= Beginning of Section =
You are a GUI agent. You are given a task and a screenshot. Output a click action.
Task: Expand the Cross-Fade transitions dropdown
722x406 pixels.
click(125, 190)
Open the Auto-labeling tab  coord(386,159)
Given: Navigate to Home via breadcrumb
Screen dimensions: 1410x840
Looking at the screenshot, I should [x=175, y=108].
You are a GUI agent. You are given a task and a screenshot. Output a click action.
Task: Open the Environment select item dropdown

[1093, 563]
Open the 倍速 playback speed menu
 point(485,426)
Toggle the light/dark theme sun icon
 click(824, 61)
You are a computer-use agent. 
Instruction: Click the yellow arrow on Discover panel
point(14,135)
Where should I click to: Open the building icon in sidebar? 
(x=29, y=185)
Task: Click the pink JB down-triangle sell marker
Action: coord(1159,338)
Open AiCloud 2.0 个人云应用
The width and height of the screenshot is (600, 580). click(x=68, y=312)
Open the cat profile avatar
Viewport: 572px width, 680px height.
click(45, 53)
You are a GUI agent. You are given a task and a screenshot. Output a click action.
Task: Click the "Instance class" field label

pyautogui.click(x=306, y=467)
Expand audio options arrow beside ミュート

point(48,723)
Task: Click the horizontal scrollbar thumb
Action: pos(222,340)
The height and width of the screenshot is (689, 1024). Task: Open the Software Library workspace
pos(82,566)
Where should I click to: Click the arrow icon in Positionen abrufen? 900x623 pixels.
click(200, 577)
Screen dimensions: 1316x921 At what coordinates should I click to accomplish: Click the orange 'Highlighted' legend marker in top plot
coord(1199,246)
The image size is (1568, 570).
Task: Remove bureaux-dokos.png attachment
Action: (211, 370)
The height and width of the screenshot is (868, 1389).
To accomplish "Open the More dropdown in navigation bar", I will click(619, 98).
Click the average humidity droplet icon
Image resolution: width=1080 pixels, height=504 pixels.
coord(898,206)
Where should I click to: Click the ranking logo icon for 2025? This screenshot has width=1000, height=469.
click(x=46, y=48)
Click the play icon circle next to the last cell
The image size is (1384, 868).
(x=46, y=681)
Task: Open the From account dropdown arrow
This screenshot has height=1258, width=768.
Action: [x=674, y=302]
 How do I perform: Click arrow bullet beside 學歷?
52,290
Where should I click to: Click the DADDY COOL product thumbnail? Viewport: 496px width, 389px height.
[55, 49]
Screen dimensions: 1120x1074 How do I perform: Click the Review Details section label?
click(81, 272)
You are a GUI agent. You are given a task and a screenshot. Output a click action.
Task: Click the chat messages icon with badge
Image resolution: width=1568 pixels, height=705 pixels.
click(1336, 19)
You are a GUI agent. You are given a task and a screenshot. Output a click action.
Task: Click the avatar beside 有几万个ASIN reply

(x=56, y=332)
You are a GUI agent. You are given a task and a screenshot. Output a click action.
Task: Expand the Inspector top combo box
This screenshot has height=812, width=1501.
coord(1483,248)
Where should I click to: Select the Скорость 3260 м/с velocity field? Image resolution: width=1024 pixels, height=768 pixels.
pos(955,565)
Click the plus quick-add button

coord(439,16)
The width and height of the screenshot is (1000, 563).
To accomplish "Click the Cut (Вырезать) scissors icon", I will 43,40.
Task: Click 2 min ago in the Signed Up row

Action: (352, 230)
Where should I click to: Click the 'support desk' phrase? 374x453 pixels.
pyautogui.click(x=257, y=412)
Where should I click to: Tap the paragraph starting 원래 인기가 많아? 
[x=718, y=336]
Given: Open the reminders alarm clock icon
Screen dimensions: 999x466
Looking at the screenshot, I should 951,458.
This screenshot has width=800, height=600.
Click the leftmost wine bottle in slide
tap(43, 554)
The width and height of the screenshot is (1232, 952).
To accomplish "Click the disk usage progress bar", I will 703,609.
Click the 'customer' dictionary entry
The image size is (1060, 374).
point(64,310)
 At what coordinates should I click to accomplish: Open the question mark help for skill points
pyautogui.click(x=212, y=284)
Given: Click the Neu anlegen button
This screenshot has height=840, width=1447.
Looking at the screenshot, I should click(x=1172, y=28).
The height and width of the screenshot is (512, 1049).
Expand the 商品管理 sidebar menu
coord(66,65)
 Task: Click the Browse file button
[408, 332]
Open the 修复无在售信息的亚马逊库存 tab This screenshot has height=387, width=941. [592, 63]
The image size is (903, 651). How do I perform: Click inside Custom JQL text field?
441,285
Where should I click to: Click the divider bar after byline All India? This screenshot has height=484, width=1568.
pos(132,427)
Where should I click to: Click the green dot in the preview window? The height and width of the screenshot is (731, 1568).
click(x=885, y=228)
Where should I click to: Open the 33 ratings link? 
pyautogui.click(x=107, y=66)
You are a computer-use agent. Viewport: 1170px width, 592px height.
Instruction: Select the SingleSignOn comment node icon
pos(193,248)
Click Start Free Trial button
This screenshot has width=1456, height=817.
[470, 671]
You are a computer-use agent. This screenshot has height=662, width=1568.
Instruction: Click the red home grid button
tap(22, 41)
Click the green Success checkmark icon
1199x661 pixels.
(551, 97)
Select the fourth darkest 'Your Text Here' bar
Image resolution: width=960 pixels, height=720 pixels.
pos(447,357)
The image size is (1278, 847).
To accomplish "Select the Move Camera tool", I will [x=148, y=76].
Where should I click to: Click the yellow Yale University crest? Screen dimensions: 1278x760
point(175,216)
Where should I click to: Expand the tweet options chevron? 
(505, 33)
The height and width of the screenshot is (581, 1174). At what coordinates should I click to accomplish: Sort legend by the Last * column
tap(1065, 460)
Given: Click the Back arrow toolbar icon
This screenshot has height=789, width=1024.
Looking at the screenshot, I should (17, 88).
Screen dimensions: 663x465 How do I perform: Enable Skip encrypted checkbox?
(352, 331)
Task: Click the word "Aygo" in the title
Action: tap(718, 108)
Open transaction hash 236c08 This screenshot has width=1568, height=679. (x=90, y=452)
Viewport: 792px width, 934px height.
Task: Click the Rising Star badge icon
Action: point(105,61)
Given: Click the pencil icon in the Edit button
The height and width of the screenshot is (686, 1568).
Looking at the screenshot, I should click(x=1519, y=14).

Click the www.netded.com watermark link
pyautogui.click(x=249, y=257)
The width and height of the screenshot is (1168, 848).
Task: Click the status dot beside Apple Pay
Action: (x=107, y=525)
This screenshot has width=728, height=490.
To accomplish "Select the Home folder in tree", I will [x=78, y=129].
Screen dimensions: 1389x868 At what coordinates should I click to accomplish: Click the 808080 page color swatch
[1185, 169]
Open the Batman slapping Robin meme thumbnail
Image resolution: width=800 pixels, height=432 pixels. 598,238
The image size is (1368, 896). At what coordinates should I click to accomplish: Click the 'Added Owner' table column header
= End of Section =
▶ _Problem requirements_: From the entries above, print the lines beginning at the one with "The height and width of the screenshot is (512, 1049)." and stopping after the one with "Given: Click the Back arrow toolbar icon", exactly as written and with nothing else.

▶ _Response below_:
The height and width of the screenshot is (512, 1049).
Expand the 商品管理 sidebar menu
coord(66,65)
 Task: Click the Browse file button
[408, 332]
Open the 修复无在售信息的亚马逊库存 tab This screenshot has height=387, width=941. [592, 63]
The image size is (903, 651). How do I perform: Click inside Custom JQL text field?
441,285
Where should I click to: Click the divider bar after byline All India? This screenshot has height=484, width=1568.
pos(132,427)
Where should I click to: Click the green dot in the preview window? The height and width of the screenshot is (731, 1568).
click(x=885, y=228)
Where should I click to: Open the 33 ratings link? 
pyautogui.click(x=107, y=66)
You are a computer-use agent. Viewport: 1170px width, 592px height.
Instruction: Select the SingleSignOn comment node icon
pos(193,248)
Click Start Free Trial button
This screenshot has width=1456, height=817.
[470, 671]
You are a computer-use agent. This screenshot has height=662, width=1568.
Instruction: Click the red home grid button
tap(22, 41)
Click the green Success checkmark icon
1199x661 pixels.
(551, 97)
Select the fourth darkest 'Your Text Here' bar
Image resolution: width=960 pixels, height=720 pixels.
pos(447,357)
The image size is (1278, 847).
To accomplish "Select the Move Camera tool", I will [x=148, y=76].
Where should I click to: Click the yellow Yale University crest? Screen dimensions: 1278x760
point(175,216)
Where should I click to: Expand the tweet options chevron? 
(505, 33)
The height and width of the screenshot is (581, 1174). At what coordinates should I click to accomplish: Sort legend by the Last * column
tap(1065, 460)
Given: Click the Back arrow toolbar icon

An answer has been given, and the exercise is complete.